Nights With Mrs. Bushnell Led to “Days of Our Lives”

Corinne Conley Stuart played Phyllis Anderson on TV’s “Days of Our Lives” for nearly a decade. Her long acting career includes parts on hit series like CHIPs,” “That Girl,” and “The New Dick Van Dyke Show,” plus voice work, including the role of Rudolph’s mother in the classic 1964 film “Rudolph, the Red-Nosed Reindeer.”

Corinne “Conni” Conley Stuart ’49 learned at an early age to fib when adults asked her what she wanted to be when she grew up.

She’d tell them she wanted to be a journalist. It sounded respectable, and no one snickered when she answered that way.

But Stuart really wanted to be an actress. She can’t remember a time when she did not feel drawn to the stage or to the stories on the radio. (There was no TV when Stuart was a child.)

“I guess I was a little bit of a show-off,” she said.

Stuart was born in New York, lived for a time in Biloxi, Miss., and then settled in Radford, Va., where her father worked for Hercules Powder Co. manufacturing munitions during “the war years.” Stuart graduated from high school in Radford at 15 and headed to Mary Washington, selected because her older sister had attended the all-women’s college.

“I had never been away from home, never even went to summer camp,” Stuart recalled. “It was a great place for me to go. At that time, it was a little more sedate, restricted. It was kind of good for me to start gradually in the world.”

During her freshman year, Stuart auditioned for a dance band and got the part of the girl singer. The gig kept her out until past 11 p.m. lights-out, so Stuart would creep in quietly, always with a box of goodies from the dance. “We’d have to turn on our flashlights to see the prizes I had for everyone.”

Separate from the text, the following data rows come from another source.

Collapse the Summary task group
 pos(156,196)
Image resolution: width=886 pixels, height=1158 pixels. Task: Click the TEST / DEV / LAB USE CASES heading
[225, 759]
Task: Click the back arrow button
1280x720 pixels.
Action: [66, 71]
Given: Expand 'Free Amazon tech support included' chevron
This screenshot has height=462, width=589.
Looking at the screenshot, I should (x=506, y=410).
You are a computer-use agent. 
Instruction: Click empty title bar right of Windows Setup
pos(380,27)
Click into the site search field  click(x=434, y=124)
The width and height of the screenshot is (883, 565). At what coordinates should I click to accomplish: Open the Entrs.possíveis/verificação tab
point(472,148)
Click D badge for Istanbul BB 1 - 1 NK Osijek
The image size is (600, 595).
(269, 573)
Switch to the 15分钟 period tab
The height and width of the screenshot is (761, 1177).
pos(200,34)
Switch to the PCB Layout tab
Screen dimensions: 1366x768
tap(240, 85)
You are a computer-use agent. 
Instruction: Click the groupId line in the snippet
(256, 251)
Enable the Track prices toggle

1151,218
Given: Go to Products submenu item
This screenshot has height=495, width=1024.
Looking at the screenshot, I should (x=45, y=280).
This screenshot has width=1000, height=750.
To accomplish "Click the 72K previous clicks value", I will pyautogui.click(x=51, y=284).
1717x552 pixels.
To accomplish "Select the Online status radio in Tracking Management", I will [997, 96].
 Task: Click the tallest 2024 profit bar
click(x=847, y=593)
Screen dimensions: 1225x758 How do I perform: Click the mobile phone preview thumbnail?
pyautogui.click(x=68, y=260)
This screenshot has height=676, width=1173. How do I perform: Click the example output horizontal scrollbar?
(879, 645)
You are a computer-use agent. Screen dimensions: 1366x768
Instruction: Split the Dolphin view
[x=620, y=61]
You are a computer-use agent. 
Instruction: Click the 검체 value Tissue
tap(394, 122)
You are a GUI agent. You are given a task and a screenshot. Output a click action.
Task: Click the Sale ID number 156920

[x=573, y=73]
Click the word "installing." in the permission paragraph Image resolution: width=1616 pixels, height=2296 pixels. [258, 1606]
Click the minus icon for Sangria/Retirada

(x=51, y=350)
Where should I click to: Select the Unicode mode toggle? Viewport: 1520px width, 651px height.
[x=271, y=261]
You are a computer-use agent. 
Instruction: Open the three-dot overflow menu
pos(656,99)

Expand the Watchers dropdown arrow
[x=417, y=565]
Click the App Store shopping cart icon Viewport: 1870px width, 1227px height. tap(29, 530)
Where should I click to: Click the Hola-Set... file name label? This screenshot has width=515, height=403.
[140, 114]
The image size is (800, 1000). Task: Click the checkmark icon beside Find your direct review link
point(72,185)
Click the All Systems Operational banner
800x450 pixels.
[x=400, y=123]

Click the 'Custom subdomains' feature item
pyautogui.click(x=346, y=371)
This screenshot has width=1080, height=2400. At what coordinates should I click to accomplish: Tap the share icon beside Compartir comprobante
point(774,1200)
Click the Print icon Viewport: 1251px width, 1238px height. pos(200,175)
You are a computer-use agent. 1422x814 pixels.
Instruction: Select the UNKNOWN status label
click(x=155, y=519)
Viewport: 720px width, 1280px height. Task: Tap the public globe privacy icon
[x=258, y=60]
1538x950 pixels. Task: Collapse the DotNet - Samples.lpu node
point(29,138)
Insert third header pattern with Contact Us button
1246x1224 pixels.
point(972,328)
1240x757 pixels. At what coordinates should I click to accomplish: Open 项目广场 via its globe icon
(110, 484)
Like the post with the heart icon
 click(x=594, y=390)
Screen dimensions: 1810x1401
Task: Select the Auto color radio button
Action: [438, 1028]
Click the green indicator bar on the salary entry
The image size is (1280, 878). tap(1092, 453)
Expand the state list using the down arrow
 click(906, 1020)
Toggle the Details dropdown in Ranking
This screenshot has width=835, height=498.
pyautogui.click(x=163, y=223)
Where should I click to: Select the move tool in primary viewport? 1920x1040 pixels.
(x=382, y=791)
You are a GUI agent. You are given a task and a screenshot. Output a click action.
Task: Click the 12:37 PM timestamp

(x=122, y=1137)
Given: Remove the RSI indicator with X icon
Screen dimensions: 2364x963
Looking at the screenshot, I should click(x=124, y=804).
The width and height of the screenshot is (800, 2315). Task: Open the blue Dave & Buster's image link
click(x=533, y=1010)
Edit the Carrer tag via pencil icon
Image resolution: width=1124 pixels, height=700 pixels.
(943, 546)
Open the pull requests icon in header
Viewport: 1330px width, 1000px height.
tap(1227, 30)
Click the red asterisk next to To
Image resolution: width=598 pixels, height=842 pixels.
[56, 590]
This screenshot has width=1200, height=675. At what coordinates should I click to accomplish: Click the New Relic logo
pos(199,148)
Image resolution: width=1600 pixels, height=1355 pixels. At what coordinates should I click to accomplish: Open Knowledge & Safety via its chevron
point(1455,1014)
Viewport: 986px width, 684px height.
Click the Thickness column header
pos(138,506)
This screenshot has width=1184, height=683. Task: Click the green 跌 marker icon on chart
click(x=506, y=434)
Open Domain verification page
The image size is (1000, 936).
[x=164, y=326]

Stuart, who studied speech and dramatic arts, remembers revues and assemblies put on by the students, but she didn’t need a stage to entertain. She would don a long blue robe and a bathing cap and on the way to the shower would “bellow” Into My Life Some Rain Must Fall. She did the number for a dorm Christmas show, attended by the often-mentioned Mrs. Nina Bushnell, dean of women.

Mrs. Bushnell, Stuart recalled, “was quite severe at times, quite a proper lady.” Stuart picked up her sense of drama from Mrs. Bushnell and has carried it with her for more than 60 years.

After graduation, Stuart got a job in Paul Green’s outdoor drama The Common Glory in Williamsburg. Then she traveled to New York City, where she joined The National Classic Theatre, a Shakespearean company that performed in high schools and colleges all over the country. There, Stuart met her husband, Bonar Stuart, from Montreal. That’s where they headed when the tour ended, and Stuart went right to work performing at Mountain Playhouse, in a radio soap opera, and in live television shows and sketches. She won the Canadian Broadcasting talent show Opportunity Knocks. And she landed on Broadway in Robertson Davies’ Love and Libel.

There were variety and comedy shows in Hollywood, and lots of voice work, including Rudolph the Red-Nosed Reindeer in 1964; Stuart provided the voice of Rudolph’s mother. She played Phyllis Anderson in Days of Our Lives for nearly a decade. Stuart is in her 80s now. She recently had a role in Haven, a Canadian TV series based on a Stephen King novel. She wrapped up a movie called Old Stock this spring. The auditions keep her sharp, she said. And she plans to keep doing all she ever wanted to do “as long as they’ll have me.”